Minamata Convention on Mercury

This page provides information on the Minamata Convention on Mercury which was signed in 2013 and the ongoing negotiations to ready the agreement so it can come into force.

About the convention 

Since 2008, New Zealand has been taking part in negotiations to develop an international agreement on mercury under the umbrella of the United Nations Environment Programme (UNEP) [United Nations Environment Programme website].

The Minamata Convention on Mercury was concluded in January 2013, and New Zealand signed the convention in Japan on 10 October 2013. The next step is for New Zealand to ratify the convention, which would make it binding on New Zealand.

Why an international agreement on mercury?

Mercury is a highly toxic substance, which has serious effects on human health and on the environment.

It can cause harmful effects on the nervous, digestive and immune systems and may be fatal. It can also cause neurological and behavioural disorders and symptoms such as insomnia, memory loss, neuromuscular effects, headaches, and cognitive and motor dysfunction. The harmful effects can be transferred from a mother to her unborn child. Infants, children and women of childbearing age are therefore particularly at risk.

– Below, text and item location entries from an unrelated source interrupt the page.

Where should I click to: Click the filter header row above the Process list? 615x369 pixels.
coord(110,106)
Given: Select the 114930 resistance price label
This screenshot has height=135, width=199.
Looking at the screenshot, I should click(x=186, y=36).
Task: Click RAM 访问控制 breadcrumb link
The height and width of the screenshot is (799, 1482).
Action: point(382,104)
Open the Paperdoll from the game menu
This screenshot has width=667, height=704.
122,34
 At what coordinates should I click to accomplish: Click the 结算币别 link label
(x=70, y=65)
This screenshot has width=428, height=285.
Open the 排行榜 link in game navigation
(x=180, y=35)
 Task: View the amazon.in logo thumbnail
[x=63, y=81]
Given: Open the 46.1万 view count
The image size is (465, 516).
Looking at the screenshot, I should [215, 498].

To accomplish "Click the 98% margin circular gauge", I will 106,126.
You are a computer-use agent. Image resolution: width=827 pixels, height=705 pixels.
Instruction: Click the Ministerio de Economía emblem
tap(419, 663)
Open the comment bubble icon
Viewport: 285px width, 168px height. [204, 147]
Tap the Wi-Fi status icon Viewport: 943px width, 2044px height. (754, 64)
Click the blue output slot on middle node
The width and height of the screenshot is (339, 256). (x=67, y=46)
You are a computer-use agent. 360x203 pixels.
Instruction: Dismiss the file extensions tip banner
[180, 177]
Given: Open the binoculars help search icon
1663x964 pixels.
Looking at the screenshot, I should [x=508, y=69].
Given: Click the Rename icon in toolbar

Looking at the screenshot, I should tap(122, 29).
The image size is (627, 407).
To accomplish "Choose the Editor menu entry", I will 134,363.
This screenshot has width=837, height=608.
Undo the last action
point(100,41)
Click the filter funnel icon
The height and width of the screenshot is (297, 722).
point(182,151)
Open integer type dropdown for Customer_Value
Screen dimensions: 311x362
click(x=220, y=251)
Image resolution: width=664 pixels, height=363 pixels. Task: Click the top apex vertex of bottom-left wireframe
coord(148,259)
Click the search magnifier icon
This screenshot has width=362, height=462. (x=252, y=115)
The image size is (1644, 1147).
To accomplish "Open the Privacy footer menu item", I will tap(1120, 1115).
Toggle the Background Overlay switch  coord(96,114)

The presence of mercury in the environment is a global problem as mercury can readily enter and be widely transported through the atmosphere, oceans and the food chain. It accumulates in the food chain. Consuming food with mercury in it is a major source of exposure to mercury for both people and some animals.

Mercury is released both through natural sources such as volcanic and geothermal activity and human activity such as industrial processes (eg, cement and steel manufacturing and some forms of power generation) and waste disposal (eg, disposal of electronic equipment containing mercury, including some batteries and lighting equipment).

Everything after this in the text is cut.